THE PROBLEM: Look through the entries below and report every line that has "agent".

SUPPLIED RECORDS:
--------------------

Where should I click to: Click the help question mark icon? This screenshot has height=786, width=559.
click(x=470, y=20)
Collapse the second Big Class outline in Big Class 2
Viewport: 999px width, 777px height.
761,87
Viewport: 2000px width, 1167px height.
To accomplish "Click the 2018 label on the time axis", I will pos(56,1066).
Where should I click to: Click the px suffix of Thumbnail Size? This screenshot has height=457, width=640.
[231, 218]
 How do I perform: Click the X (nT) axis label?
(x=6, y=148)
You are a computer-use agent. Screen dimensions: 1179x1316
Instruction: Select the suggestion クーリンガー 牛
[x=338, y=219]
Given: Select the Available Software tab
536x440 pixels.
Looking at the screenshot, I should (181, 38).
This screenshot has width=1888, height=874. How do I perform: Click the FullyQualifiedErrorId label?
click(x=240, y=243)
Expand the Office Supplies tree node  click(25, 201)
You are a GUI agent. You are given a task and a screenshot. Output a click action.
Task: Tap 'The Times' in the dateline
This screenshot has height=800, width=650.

--------------------

SOLUTION TO THIS PROBLEM:
You are a computer-use agent. Screen dimensions: 1179x1316
You are a GUI agent. You are given a task and a screenshot. Output a click action.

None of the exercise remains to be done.